Daily Paper Assignments

There will be daily papers for the readings. These will be keyed to the reading for the day and will ask you to react to them. This means you will need actually to read them and to reflect on them. I will drop the lowest two grades for these papers and so you can decide to skip two (or do them all to make sure you can get the best grade). Late daily papers will not be accepted.

There will be two set questions for each day, and you may choose which question you will answer in your daily paper. Daily papers should be typed and no more than one page in length. In order to help my aging memory, please place a picture of yourself on your paper. This puts the pressure on me to learn your name.
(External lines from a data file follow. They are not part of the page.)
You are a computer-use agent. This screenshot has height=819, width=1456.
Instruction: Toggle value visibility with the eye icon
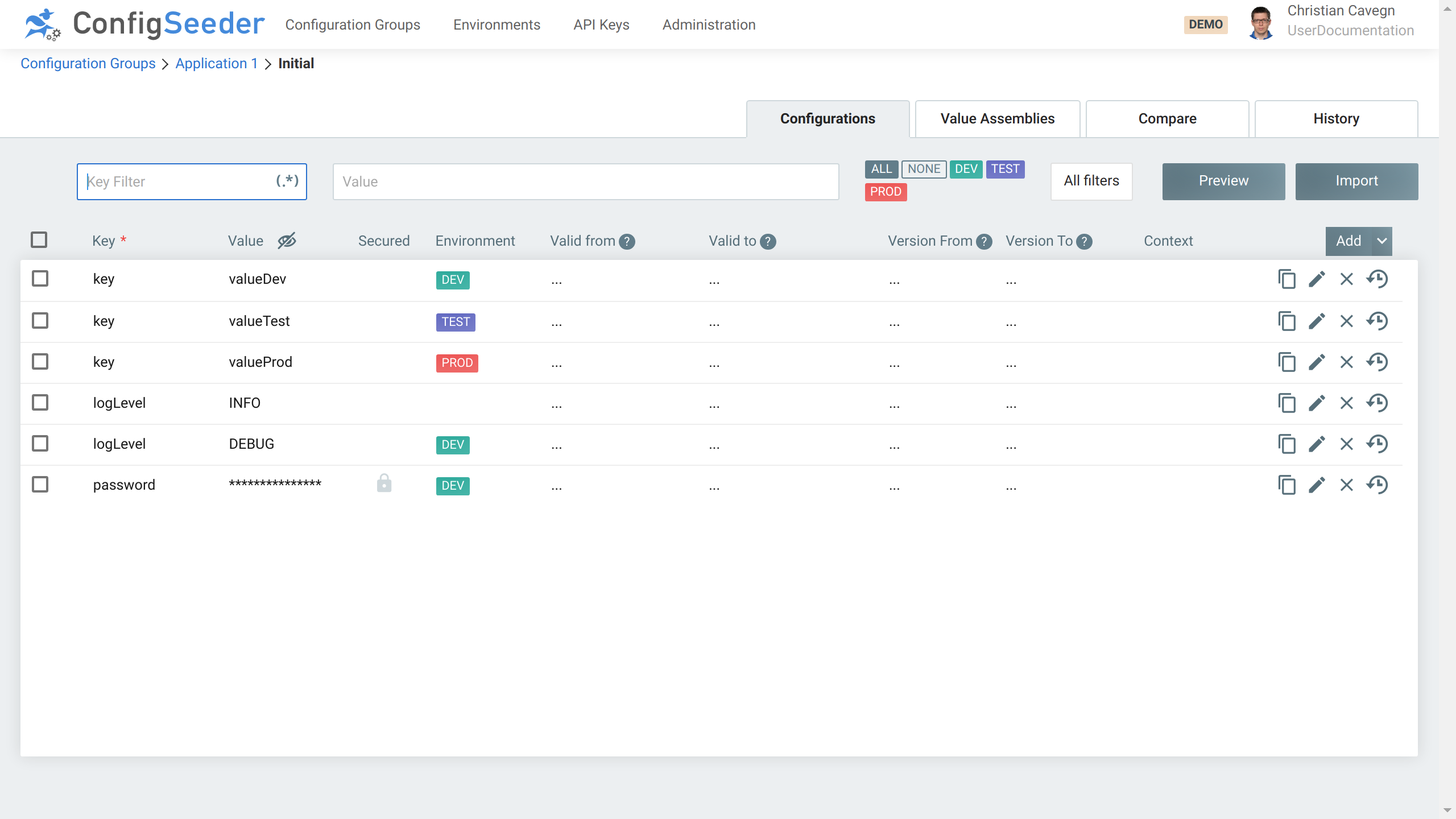click(286, 241)
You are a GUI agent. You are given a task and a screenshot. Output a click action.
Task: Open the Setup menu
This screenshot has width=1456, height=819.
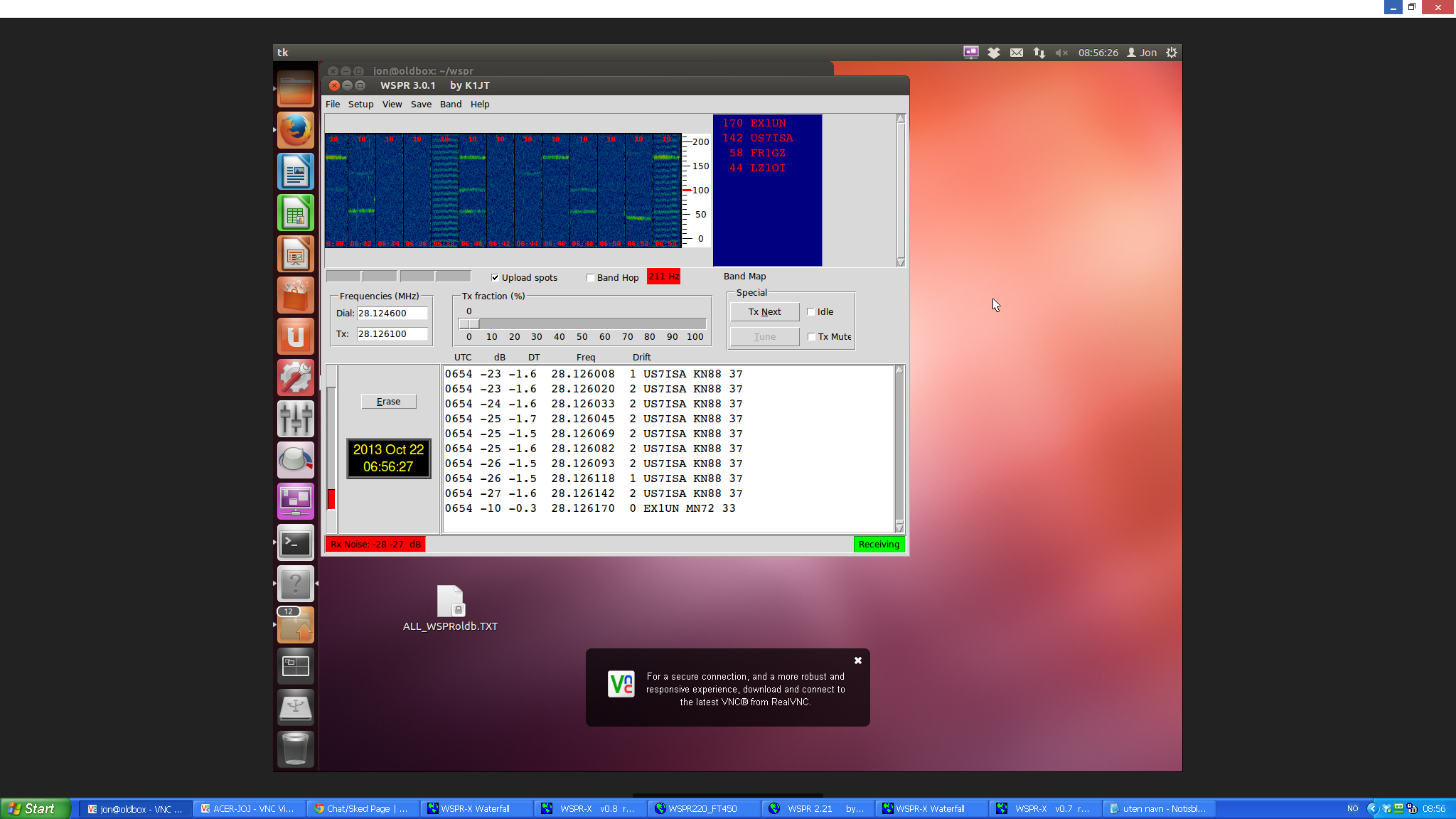tap(360, 105)
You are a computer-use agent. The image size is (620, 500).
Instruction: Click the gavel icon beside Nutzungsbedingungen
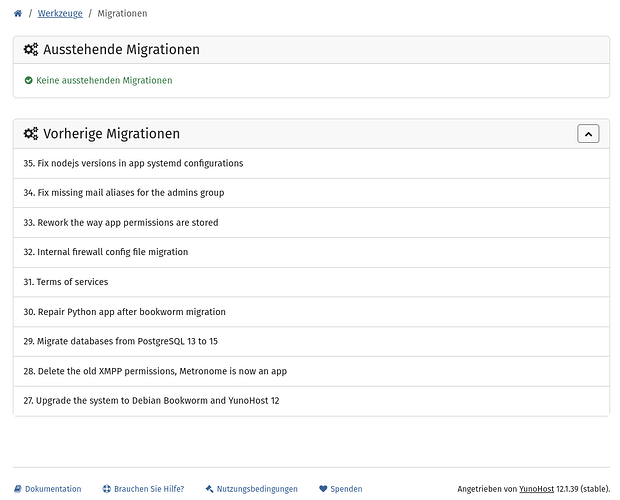click(x=209, y=489)
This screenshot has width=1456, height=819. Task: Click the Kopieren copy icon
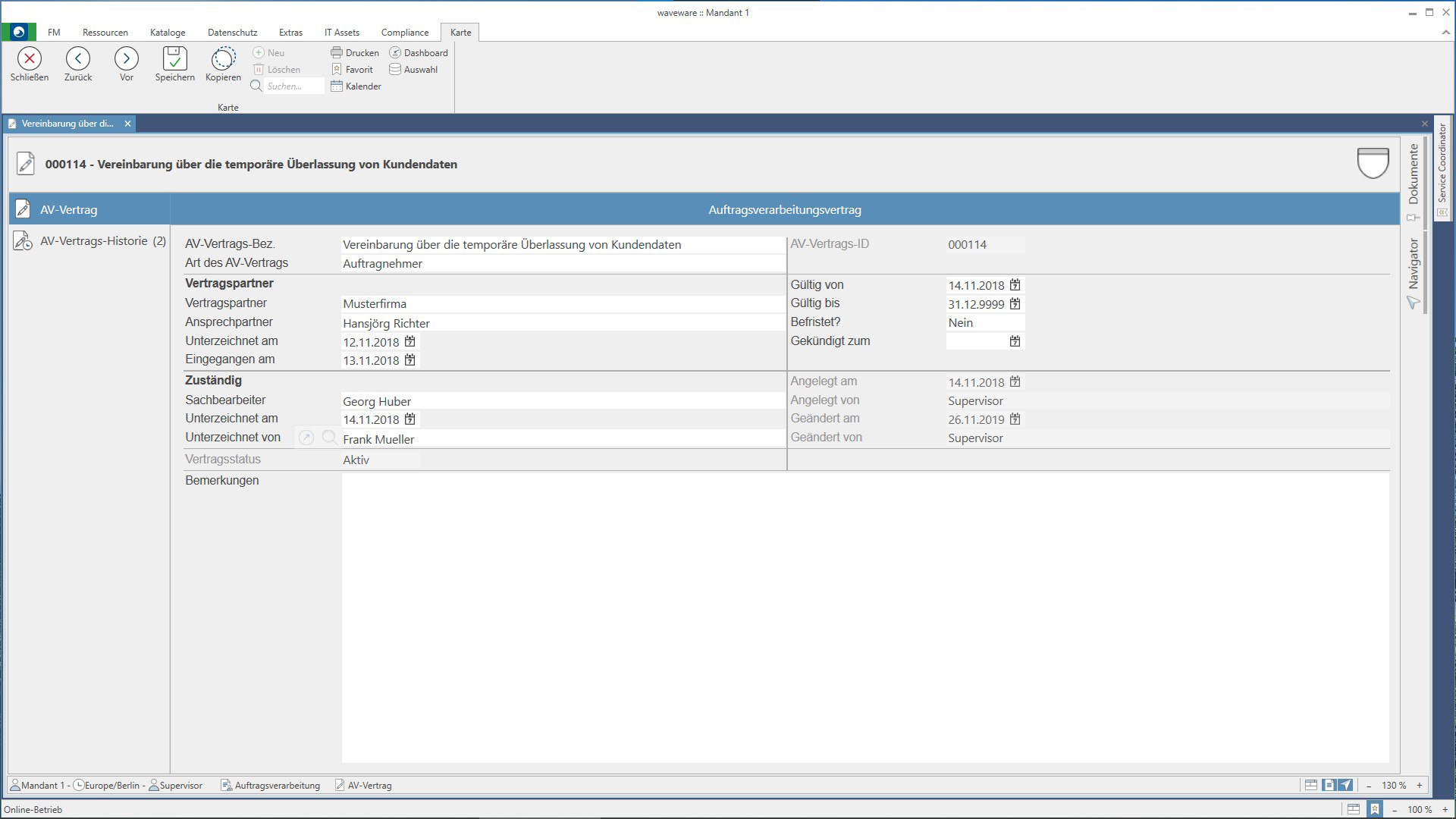(x=223, y=59)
  1. Look for Dominance: Analyze the behavior of someone (even yourself) in DeWaal's terms of dominance and submission. What moral lesson does this tell you?
  2. Nasty: Why would life be nasty, brutish, and short without Leviathan?
  3. Look for Connections: Analyze the behavior of someone (even yourself) in terms of coalition buiidling or connection. What moral lesson does this teach you?
  4. Sentiments: What sentiment is most important for Hume? How does it produce moral behavior?
  5. Unpack a Judgment: Look for a concrete moral judgment someone makes today. Analyze it in terms of Haidt's two-process theory of moral reasoning. Is it Tail or Dog? Does this affect the correctness of the judgment?
  6. Sin: What is the central sin for Augustine? Can you comfortably place yourself in the hierarchy he describes?
  7. Describe a Distancing Strategy: Find in the paper or in other sources a distancing strategy. What effect does it have on the moral judgment the person(s) make?
  8. Moral Support for Immorality: Describe a concrete instance of using a moral reason to support aggression against another. In this instance, does it increas eor decrease the sophistication of the reasoning?
  9. Capitalism: Why is capitalism inimicable to Christianity? Can you reconcile this with your desire for a comfortable life?
  10. 9/11 as a stressor: Describe how the experience in the U.S. since 9/11 might be a stressor in Staub's terms. What might keep our society from moving down the continuum of destruction?
  11. Property: Why does Rousseau think property is the root of all evil?
  12. Building a Moral Community: Suggest at least one concrete way that we might build a moral community in the post 9/11 United States.
  13. Will: Would Kant approve your decision to help if you did it because your community supported this choice?
  14. Indentifying Positive Influences: Identify apositive influence in your life and analyze that using Colby & Damon's approach.
  15. Tragedy: How does Rheinhold Neibuhr qualify his statement that human moral choice is tragic?
  16. Is the Bubble Bad?: Given Colby & Damon's approach, what is good and bad about "the bubble" in their terms?
  17. MLK: Does MLK's claim for impatience apply to any current moral situation?
  18. Identify a Learned Virtue: Indentify a virtue that one might learn in adulthood.
  19. Paradox: How can a person be both free and a servant at the same time?
  20. Identify a Moral Skill: What moral skills might we teach children in school?
  21. Skills: How would we identify someone who was morally skilled?
  22. Tell a Moral Story: Find a biblical story or tell one of your own. In McAdam's terms, how is it framed?
  23. Virtue: What virtue(s) does this class help you practice?
  24. Identify a Metaphor. What is your central metaphor for moral choice?
  25. Is & Ought: Are there "moral facts" that we cannot evade in our discussion of morality?